O Acre já registra 965 casos de Síndrome Respiratória Aguda Grave (SRAG) entre as semanas epidemiológicas 1 e 15 de 2026, considerando dados atualizados até 18 de abril, número que representa um aumento expressivo em relação aos anos anteriores. No mesmo período, foram contabilizados 676 casos em 2025 e 640 em 2024. As informações constam no boletim divulgado nesta sexta-feira, 24, pela Secretaria de Estado de Saúde do Acre (Sesacre).
O crescimento nas internações levou o estado a um cenário de alerta contínuo, segundo o levantamento. A curva começou a subir já a partir da semana epidemiológica 2, mantendo níveis elevados até a semana 9. Houve uma leve redução entre as semanas 10 e 13, mas na semana 14 os dados já indicam novo sinal de crescimento.
Aumento das internações
O avanço dos casos graves está diretamente ligado à circulação de vírus respiratórios. Entre os principais agentes identificados nos pacientes hospitalizados estão o Vírus Sincicial Respiratório (VSR), Rinovírus e diferentes subtipos da Influenza A, incluindo o H1N1. Também foram detectados SARS-CoV-2, adenovírus, metapneumovírus e parainfluenza.

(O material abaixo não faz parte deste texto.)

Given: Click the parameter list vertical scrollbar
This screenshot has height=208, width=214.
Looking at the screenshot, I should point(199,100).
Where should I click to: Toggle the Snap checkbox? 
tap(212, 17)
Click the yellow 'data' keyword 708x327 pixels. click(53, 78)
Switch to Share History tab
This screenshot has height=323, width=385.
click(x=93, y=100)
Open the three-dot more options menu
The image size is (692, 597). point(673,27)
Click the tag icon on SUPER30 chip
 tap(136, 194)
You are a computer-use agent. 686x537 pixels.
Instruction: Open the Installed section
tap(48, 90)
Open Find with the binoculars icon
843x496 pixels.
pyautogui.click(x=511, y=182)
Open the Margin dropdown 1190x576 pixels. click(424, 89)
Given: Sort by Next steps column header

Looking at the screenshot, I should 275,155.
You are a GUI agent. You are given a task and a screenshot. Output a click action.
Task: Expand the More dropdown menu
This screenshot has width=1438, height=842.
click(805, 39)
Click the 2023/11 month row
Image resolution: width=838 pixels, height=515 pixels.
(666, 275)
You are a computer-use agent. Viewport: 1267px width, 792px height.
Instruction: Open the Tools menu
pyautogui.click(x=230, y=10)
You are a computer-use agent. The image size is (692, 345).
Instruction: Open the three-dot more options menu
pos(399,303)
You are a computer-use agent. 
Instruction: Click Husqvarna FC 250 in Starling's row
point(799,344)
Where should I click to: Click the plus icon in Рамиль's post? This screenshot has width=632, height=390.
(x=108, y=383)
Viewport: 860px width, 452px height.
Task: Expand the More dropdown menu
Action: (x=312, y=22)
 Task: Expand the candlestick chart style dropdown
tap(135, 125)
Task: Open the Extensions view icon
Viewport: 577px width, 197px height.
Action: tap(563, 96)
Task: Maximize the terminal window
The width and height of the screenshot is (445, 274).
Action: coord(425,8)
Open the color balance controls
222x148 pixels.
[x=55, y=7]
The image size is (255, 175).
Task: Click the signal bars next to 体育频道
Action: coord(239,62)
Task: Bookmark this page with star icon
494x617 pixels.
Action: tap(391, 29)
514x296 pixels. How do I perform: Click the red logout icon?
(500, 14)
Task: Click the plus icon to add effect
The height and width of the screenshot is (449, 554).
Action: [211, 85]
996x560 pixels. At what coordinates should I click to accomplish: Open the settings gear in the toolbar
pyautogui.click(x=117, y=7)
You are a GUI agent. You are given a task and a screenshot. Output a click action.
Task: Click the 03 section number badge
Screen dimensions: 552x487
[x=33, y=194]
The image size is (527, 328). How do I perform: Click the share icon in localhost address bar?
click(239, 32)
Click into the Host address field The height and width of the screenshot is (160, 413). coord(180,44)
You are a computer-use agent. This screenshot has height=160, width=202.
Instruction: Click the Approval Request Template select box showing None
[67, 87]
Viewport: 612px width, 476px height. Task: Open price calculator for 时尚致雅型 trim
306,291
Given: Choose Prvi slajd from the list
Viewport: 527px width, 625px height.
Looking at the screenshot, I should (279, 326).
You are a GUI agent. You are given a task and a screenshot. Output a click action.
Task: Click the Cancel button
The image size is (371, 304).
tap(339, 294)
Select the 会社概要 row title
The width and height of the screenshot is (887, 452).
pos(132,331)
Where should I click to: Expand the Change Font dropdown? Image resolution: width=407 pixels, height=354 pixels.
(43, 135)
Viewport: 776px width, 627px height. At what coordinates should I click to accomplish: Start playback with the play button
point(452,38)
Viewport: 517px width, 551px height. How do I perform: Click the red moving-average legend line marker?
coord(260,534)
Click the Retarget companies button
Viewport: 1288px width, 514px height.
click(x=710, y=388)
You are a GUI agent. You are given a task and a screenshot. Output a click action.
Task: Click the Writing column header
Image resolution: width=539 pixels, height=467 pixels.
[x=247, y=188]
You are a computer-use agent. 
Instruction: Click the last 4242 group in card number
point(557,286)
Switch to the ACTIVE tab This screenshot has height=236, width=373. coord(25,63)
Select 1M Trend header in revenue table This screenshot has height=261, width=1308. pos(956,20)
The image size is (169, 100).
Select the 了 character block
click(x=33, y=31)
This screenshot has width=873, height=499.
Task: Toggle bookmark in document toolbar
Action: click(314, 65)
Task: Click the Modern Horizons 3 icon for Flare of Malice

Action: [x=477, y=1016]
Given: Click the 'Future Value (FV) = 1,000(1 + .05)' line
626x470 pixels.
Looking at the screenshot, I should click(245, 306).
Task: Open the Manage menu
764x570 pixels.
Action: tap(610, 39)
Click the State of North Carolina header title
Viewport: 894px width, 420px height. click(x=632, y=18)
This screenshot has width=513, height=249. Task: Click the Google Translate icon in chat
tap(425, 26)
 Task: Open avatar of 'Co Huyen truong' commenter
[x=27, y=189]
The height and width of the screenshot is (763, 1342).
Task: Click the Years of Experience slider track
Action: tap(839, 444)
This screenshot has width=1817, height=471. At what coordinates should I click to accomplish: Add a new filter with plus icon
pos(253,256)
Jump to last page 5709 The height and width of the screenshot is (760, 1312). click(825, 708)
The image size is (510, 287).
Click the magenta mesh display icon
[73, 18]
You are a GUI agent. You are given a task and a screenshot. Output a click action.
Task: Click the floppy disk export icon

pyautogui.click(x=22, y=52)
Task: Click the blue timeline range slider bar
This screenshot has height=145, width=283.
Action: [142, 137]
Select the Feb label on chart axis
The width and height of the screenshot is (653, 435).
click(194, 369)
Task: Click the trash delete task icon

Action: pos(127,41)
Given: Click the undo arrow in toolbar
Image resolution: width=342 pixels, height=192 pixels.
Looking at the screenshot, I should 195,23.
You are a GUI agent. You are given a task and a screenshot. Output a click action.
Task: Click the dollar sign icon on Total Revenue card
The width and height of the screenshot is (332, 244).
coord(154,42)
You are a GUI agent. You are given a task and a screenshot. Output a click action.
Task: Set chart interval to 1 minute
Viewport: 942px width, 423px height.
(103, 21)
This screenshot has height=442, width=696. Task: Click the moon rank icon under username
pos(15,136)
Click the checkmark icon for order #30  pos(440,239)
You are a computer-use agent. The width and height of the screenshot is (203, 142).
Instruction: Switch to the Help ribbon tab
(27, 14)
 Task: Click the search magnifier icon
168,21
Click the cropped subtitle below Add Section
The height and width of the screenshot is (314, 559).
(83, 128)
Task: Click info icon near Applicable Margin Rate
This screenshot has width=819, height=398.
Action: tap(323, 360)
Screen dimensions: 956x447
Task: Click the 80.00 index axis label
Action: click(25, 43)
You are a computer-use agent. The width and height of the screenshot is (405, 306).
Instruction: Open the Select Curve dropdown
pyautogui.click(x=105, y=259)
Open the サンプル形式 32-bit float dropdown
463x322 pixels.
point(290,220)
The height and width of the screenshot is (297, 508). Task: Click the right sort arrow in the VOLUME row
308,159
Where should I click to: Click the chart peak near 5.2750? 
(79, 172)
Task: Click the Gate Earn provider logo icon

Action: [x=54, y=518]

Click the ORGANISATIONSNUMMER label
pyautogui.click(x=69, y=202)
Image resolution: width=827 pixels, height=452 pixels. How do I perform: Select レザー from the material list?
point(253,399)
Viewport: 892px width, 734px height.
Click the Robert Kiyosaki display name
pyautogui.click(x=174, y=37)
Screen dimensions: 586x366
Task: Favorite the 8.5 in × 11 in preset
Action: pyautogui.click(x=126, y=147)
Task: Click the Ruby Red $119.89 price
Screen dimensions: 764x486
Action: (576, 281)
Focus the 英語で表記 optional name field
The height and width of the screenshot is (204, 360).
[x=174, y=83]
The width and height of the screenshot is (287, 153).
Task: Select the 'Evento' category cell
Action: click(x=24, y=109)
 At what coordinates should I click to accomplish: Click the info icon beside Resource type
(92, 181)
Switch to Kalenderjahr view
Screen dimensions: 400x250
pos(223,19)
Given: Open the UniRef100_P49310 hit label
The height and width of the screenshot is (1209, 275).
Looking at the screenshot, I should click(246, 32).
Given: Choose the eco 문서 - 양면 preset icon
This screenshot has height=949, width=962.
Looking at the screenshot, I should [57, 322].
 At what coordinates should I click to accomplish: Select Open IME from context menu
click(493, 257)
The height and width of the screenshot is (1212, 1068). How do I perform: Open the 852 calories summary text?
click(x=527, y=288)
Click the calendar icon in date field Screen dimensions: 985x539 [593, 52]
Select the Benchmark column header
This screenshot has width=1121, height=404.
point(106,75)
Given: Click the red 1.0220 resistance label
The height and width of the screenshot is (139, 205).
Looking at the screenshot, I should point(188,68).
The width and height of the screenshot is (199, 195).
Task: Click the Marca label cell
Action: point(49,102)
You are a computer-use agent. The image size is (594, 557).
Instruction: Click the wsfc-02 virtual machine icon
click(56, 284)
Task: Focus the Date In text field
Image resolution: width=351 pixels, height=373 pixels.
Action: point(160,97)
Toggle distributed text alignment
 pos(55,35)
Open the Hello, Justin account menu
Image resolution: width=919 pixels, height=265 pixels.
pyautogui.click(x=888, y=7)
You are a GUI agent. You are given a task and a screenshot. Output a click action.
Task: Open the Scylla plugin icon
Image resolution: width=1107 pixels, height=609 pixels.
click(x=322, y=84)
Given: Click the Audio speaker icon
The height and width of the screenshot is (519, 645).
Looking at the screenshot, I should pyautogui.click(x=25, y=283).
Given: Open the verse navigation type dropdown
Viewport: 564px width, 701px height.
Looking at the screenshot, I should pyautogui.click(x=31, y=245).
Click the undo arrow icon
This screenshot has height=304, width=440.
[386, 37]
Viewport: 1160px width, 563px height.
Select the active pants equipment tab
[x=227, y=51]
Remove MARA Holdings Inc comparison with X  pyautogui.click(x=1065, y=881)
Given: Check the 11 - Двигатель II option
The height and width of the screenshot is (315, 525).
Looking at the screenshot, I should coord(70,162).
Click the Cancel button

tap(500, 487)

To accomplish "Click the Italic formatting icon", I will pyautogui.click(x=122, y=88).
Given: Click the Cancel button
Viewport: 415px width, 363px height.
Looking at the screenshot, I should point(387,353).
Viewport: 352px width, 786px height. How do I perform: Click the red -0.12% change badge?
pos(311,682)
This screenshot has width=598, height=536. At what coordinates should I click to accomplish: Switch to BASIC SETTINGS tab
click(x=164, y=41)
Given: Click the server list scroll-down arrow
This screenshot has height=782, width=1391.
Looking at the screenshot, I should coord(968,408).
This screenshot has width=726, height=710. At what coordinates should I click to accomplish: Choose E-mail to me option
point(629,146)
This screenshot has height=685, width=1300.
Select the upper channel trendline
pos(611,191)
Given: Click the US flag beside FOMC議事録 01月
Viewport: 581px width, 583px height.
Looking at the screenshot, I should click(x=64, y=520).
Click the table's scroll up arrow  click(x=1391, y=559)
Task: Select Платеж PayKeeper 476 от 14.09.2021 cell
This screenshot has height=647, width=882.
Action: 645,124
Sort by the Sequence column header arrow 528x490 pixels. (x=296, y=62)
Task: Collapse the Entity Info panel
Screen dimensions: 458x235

De acordo com o boletim, o aumento das internações em 2026 supera os registros dos dois anos anteriores no mesmo período, indicando um comportamento considerado atípico e que exige atenção das autoridades de saúde.
Grupos mais vulneráveis
O impacto é maior entre crianças de 0 a 9 anos e idosos acima de 60 anos, que seguem como os grupos com maior número de internações e maior risco de agravamento dos quadros respiratórios.
A presença do VSR como um dos principais vírus circulantes acende um alerta adicional, já que ele está diretamente associado a hospitalizações em crianças pequenas e idosos.
O boletim também aponta que os casos mais graves estão concentrados nos principais polos populacionais do Acre. Rio Branco e Cruzeiro do Sul aparecem em situação de alerta para SRAG, com crescimento significativo nas notificações.
Outros municípios, como Feijó e Marechal Thaumaturgo, também registraram números relevantes de casos no período analisado.
Casos leves seguem altos
Além dos quadros graves, o Acre também registrou 6.006 atendimentos por síndrome gripal nas unidades sentinelas em 2026. O número é menor que o de 2025, que teve 6.811 registros, mas superior ao de 2024, com 5.474 casos no mesmo período.
Entre os atendimentos ambulatoriais, a faixa etária de 20 a 29 anos segue como a que mais procura atendimento por sintomas gripais, geralmente sem evolução para casos graves.